From: ChrisQuayle on 5 Jan 2007 13:13
> Yes, that is correct. We would have pullups/downs because tri-state was
> not allowed. The value depended on the length of the bus and impedance.
> I want to say the value was more like 1Meg but 100K sounds right, too.
> I just don't remember.
> iirc, I had to incorporate an outboard timer to timeout invalid accesses.
I think the major difference is between an synchronous bus and
asynchronous bus. In the first instance, the cpu just assumes that the
peripheral is always ready to do a transfer and strobes the data
blindly, with no ack from the external device. An asynchronous bus also
strobes the data, but then waits to get an acknowledge from the device
logic once the transfer is complete.
The first model is more robust and is easier to recover from, as you can
set a timer to generate an exception on a failed ack, but the
synchronous model might be faster overall...
From: drhowarddrfine on 5 Jan 2007 13:55
> The first model is more robust and is easier to recover from, as you can
> set a timer to generate an exception on a failed ack, but the
> synchronous model might be faster overall...
I believe this is correct
From: drhowarddrfine on 5 Jan 2007 14:01
>> As far as I can tell, the 8086/8088 was also easier to interface with
>> than the 68000/68008. I'm referring both to how you hook up memory
>> and I/O devices, how interrupts are handled, and how the initial
>> bootup is handled.
>> That also tends to matter ;) -- but since I'm not nearly as sure about
>> this point I won't belabor it. I might be wrong here.
Again, iirc, and it's been a long time, I seem to remember it being much
easier to design with the 68K. The 8086/88 needed a number of outboard
chips and there was some bizarre timing involved but the 68k did not
need outboard chips.
My memory may fail me here because I so soundly rejected the 8086 on
that and the programming model, as mentioned below, that I never paid it
any attention since.
> I guess it depends on how much work you have done with a given cpu, as
> there is always a learning curve. My x86 hw design is limited, but
> around '83 I designed memory cards using the then new 64k x 1 bit
> devices. A 128k card for the 6502 Apple II and a 384k card for the 8086
> Sirius (II ?). Still have the Intel iAPX86 users manual somewhere, but
> remember it being hard work to build any simple mental model for what
> was required for the design. There were pages that seemed to contradict
> themselves in terms of timing or other info and if not impenetrable, was
> quite dense. Bought a 68k eval board later and it seemed like orders of
> magnitude improvement over anything seen previously. Generous register
> set and addressing modes, 24 bit flat address space, asynchronous bus to
> allow a mixture of memory and peripheral access times, multimode, fully
> vectored interrupts, the list goes on and on. At the time, the
> architecture was like a wish list in silicon and if not perfect, quite
> revolutionary.
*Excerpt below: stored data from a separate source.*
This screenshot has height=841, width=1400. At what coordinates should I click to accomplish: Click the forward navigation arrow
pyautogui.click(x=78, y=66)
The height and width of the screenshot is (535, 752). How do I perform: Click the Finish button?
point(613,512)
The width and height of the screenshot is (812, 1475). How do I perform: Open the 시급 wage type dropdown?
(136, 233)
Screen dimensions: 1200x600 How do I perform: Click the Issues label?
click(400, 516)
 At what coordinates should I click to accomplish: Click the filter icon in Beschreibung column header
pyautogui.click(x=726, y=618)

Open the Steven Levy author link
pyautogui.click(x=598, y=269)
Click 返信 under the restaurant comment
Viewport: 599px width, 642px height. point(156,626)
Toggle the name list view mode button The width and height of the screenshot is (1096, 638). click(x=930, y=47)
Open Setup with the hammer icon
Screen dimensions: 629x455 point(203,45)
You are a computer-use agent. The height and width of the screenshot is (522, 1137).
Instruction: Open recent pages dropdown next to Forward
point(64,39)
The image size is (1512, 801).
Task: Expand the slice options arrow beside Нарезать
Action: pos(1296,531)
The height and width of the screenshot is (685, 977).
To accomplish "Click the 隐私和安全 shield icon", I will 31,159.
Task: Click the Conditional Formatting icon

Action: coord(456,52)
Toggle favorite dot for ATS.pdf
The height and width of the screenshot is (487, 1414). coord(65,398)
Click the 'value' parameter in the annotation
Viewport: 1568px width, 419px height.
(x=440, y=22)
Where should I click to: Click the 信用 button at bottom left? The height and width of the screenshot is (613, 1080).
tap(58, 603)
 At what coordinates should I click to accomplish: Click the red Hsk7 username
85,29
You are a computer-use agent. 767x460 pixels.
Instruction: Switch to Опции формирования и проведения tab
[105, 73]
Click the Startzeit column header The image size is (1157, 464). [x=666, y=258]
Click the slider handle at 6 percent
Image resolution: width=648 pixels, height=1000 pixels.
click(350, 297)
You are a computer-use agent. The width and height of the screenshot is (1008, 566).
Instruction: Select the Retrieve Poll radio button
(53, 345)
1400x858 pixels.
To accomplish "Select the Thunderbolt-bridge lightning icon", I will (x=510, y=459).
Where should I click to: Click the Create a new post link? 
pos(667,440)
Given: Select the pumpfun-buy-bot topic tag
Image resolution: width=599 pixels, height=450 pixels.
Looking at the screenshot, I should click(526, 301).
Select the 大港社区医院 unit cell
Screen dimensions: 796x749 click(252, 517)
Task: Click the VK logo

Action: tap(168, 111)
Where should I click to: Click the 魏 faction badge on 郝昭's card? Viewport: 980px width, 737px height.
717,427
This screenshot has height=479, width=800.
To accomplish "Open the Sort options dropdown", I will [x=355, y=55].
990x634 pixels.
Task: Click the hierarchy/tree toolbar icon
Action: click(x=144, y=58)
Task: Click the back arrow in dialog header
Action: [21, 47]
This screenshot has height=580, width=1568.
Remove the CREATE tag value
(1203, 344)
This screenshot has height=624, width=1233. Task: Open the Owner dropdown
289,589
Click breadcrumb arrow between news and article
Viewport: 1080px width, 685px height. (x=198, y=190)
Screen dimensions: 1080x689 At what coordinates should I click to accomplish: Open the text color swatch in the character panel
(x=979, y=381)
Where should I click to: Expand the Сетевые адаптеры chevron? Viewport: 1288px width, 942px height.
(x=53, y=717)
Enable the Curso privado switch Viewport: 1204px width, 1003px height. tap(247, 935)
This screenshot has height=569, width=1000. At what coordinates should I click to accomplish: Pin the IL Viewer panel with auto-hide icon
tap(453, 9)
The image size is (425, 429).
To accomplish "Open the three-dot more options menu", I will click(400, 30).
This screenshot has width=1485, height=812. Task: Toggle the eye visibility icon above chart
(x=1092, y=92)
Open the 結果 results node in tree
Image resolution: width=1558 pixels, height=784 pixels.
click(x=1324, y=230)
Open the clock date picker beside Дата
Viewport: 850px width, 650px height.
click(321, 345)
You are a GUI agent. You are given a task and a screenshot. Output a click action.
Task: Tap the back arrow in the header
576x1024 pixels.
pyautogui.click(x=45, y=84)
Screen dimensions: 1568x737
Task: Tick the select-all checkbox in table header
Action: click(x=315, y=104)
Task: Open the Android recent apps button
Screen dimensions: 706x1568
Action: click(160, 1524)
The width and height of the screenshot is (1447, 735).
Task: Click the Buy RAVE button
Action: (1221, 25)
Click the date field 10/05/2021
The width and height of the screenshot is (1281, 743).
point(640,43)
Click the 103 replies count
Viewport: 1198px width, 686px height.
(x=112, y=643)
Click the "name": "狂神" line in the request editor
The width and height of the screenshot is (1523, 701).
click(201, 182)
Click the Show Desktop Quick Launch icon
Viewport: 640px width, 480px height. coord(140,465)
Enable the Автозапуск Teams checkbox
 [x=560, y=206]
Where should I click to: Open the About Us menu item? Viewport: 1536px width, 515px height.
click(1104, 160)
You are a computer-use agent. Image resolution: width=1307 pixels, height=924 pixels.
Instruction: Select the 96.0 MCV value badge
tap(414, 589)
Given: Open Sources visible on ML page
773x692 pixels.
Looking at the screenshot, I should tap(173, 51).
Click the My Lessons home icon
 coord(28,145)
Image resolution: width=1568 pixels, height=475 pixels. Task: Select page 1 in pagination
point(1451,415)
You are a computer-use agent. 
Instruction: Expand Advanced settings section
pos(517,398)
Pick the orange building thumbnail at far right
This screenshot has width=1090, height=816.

I think what i'm trying to say is that the 68k was one of
> the first micros to break the old mold mini model of accumulator + index
> register architecture that was so pervasive in early micro designs.
>> As for the programming model, I much prefer the 68000 over the
>> 8086/8088, if we ignore compatibility issues (which tend to matter).
>> Even if the 68000 had those annoying alignment issues (which tend to
>> Notice I wrote "68000" and "8086/8088".
From: "Peter "Firefly" Lund" on 5 Jan 2007 15:56
On Fri, 5 Jan 2007, ChrisQuayle wrote:
>> Some of the 68K models used different exception stack frame formats than
>> others, without having a compatibility flag.
> But that doesn't matter, as 68k exceptions are fully vectored, so you always
It certainly does. It means you have to upgrade your operating
system or install a funny "extension" to do the job instead of the
operating system if you want to use the newer CPU.
> Last time I looked, even the arm cores, current darlings of the embedded
> telephony and handheld device market, only had a basic 2 level interrupt
> structure. Should imagine quite helpfull for real time multi interrupting
> device work ^)...
I don't think having many prioritized interrupt levels really matters all
that much. Vectors probably do but not priorities.
From: "Peter "Firefly" Lund" on 5 Jan 2007 16:00
On Fri, 5 Jan 2007, Eric P. wrote:
> Hmmm... I looked at some of the above page again, and after a bit
> more thought this this looks like just a marketing burb to sell
> their brand of 68000 board and a red herring issue.
Marketing, yes. Red herring? I don't believe so.
To give you a better answer I'll have to dig around a bit -- the six 68K
data books I have do not cover the original 68K very well.